▸ **Trecho do texto**:

= = = = = = =

Quanto à distribuição dos lucros e dividendos, mais do que a retórica vazia da ‘bitributação’ (a nosso ver, essa tese é mais matemática do que jurídica), o que deveria prevalecer seria uma verificação empírica se o valor está, de fato, sendo ou não tributado na pessoa jurídica. Caso esteja, deveria se apurar qual a alíquota efetiva sobre a referida parcela a ser distribuída aos sócios. A partir daí, poderia se pensar em deduções e aplicação de uma tabela progressiva.

Noutro giro, o Brasil deveria ingressar em debates mais “reais”, uma vez que, no estado da legislação pátria e da dogmática jurídica, dificilmente será possível acompanhar as rápidas transformações dos modelos de negócios e desenvolvimentos tecnológicos, especialmente no âmbito da inteligência artificial e tecnologia da informação. Nosso sistema estanque, construído sob o mito da tipificação cerrada, dificilmente alcançará certos tipos de transações. Em vez de artificialismos, a pauta deve se voltar para a construção de uma estrutura e nível de tributação mais eficientes e em bases mais equitativas.

= = = = = = =

▸ **Registros apresentados**:
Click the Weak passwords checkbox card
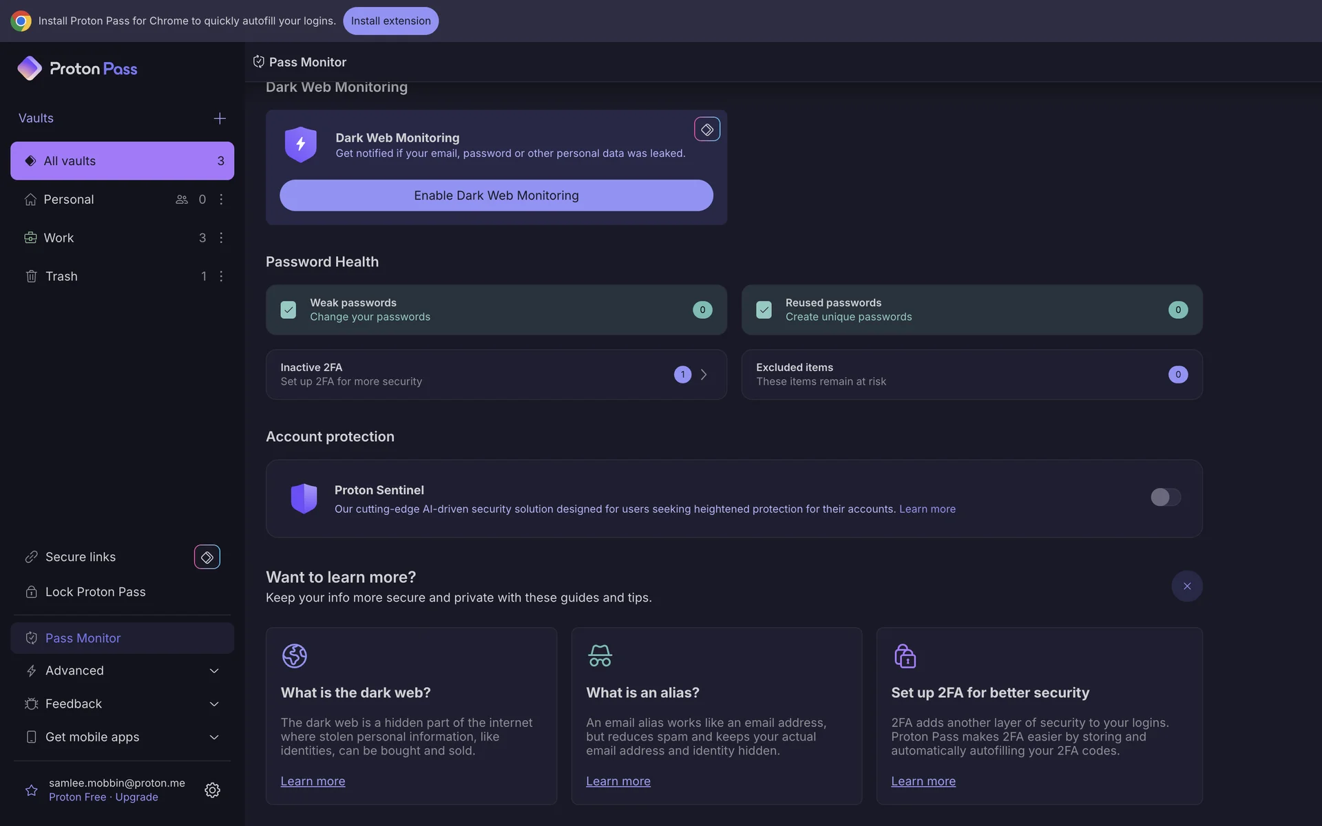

= = = = = = =

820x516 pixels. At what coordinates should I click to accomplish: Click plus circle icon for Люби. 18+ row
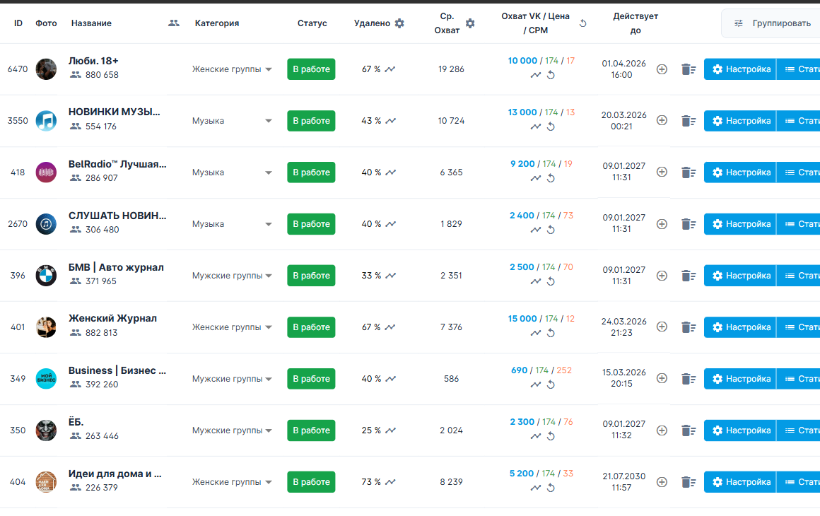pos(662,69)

= = = = = = =

▸ **O que se pede**:
1. Segundo o texto sobre tributação, o que deveria prevalecer quanto à distribuição dos lucros e dividendos?
2. Transcreva do texto sobre tributação o trecho que começa com as palavras "Quanto à distribuição" e termina com "uma tabela progressiva.".
3. Dê continuidade ao texto sobre tributação a partir da última frase apresentada.

▸ **Problemas resolvidos**:
1. Uma verificação empírica de se o valor está, de fato, sendo ou não tributado na pessoa jurídica.

2.
Quanto à distribuição dos lucros e dividendos, mais do que a retórica vazia da ‘bitributação’ (a nosso ver, essa tese é mais matemática do que jurídica), o que deveria prevalecer seria uma verificação empírica se o valor está, de fato, sendo ou não tributado na pessoa jurídica. Caso esteja, deveria se apurar qual a alíquota efetiva sobre a referida parcela a ser distribuída aos sócios. A partir daí, poderia se pensar em deduções e aplicação de uma tabela progressiva.

3.
Em linha conclusiva, o panorama mundial sugere que o significado de reforma tributária não se confunde mais com a simples eliminação de tributos ou meras alterações legislativas. O que está acontecendo é uma verdadeira alteração do horizonte histórico em que o tributo é pensado não mais como empecilho (power to destroy). Essa alteração de sentido lhe atribui uma função de instrumento de transformação, de efetivação de políticas públicas e de concreção de direitos. Por isso, a discussão caminha para a instituição de tributos globais (global taxes), especialmente sobre a renda mínima das multinacionais, sobre incentivos e criação da “tributação verde” (carbon tax), sobre transações financeiras (currency transaction tax – CTT) e a respeito da revisão da tributação sobre o consumo na economia digital.

 

 

Notas e Referências

[1] Corporate Tax Statistics SECOND EDITION, 2020. Disponível em: https://www.oecd.org/tax/tax-policy/corporate-tax-statistics-second-edition.pdf.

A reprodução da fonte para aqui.